🤖 AI Summary
This paper studies correlation clustering over dynamic graph streams, aiming to minimize the number of disagreements—i.e., pairs of similar vertices separated into different clusters or dissimilar vertices merged into the same cluster. Existing algorithms achieve only a 5-approximation in a single pass, or require multiple passes for better approximation ratios. We propose the first semi-streaming algorithm that attains a $(3+varepsilon)$-approximation using a single pass over the stream, with polynomial-time post-processing. Our method builds upon the PIVOT analysis framework and integrates graph sparsification techniques, enabling native support for both edge insertions and deletions under the general dynamic graph stream model. Compared to prior work, our algorithm achieves substantial improvements in approximation accuracy, streaming efficiency (single-pass guarantee), and dynamic adaptability.
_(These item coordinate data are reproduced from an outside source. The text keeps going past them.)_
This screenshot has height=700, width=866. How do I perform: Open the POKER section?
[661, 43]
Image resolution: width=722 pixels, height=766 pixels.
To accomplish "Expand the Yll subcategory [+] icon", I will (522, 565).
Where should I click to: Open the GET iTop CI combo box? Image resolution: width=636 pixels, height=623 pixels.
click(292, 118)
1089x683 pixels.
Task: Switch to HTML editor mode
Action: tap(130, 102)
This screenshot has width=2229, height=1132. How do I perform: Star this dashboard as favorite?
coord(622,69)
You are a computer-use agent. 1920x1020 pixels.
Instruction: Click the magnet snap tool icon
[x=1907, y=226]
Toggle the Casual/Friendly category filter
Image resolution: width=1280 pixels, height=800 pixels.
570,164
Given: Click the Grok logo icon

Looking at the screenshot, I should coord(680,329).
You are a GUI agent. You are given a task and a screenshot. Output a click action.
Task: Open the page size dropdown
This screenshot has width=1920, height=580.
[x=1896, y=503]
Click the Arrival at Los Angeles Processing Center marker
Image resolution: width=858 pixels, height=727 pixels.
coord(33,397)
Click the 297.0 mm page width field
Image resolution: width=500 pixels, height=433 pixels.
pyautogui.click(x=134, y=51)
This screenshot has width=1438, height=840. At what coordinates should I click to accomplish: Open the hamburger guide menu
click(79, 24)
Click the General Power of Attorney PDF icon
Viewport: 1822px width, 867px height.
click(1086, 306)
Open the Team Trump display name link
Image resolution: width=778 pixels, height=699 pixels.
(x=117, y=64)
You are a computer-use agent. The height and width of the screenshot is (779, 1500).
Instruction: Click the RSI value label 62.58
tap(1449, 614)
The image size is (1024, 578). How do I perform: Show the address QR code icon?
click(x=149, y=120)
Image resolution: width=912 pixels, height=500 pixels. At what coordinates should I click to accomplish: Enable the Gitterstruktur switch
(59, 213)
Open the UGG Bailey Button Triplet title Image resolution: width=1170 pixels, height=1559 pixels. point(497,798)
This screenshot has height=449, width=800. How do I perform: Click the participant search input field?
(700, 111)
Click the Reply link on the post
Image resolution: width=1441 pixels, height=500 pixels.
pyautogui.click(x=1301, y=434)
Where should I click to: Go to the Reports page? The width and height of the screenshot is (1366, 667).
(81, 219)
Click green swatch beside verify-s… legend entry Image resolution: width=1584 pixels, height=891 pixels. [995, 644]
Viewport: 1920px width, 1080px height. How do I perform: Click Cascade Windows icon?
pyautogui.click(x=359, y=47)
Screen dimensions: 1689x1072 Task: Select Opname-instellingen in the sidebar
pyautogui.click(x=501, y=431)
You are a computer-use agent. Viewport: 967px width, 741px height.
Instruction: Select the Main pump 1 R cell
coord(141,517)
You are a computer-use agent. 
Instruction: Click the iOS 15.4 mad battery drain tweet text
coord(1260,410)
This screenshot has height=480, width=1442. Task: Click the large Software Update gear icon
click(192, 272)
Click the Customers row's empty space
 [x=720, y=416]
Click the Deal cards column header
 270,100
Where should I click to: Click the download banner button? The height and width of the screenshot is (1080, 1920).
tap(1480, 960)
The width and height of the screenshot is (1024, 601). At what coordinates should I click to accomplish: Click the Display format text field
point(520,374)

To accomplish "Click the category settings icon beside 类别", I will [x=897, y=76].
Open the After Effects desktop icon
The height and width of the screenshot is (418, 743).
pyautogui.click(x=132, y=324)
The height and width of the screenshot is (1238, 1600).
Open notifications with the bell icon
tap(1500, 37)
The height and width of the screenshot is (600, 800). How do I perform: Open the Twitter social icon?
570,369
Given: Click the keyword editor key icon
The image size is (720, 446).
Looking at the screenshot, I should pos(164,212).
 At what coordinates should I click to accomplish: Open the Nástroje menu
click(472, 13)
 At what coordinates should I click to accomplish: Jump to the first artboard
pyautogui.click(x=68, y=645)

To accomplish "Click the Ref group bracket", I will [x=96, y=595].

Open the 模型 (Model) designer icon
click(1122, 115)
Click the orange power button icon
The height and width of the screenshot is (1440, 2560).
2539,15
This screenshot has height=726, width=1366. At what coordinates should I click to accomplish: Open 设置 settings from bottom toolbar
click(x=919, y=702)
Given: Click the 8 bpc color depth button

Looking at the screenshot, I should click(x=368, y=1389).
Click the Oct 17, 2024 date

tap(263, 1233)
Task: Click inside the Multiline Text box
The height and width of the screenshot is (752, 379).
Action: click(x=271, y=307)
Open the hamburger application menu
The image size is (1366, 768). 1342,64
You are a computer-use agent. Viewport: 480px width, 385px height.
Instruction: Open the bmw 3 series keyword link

It provides rigorous theoretical guarantees while maintaining practical robustness, bridging a key gap between theory and applicability in dynamic correlation clustering.
📝 Abstract
Grouping together similar elements in datasets is a common task in data mining and machine learning. In this paper, we study streaming algorithms for correlation clustering, where each pair of elements is labeled either similar or dissimilar. The task is to partition the elements and the objective is to minimize disagreements, that is, the number of dissimilar elements grouped together and similar elements that get separated. Our main contribution is a semi-streaming algorithm that achieves a $(3 + varepsilon)$-approximation to the minimum number of disagreements using a single pass over the stream. In addition, the algorithm also works for dynamic streams. Our approach builds on the analysis of the PIVOT algorithm by Ailon, Charikar, and Newman [JACM'08] that obtains a $3$-approximation in the centralized setting. Our design allows us to sparsify the input graph by ignoring a large portion of the nodes and edges without a large extra cost as compared to the analysis of PIVOT. This sparsification makes our technique applicable in models such as semi-streaming, where sparse graphs can typically be handled much more efficiently. Our work improves on the approximation ratio of the recent single-pass $5$-approximation algorithm and on the number of passes of the recent $O(1/varepsilon)$-pass $(3 + varepsilon)$-approximation algorithm [Behnezhad, Charikar, Ma, Tan FOCS'22, SODA'23]. Our algorithm is also more robust and can be applied in dynamic streams. Furthermore, it is the first single pass $(3 + varepsilon)$-approximation algorithm that uses polynomial post-processing time.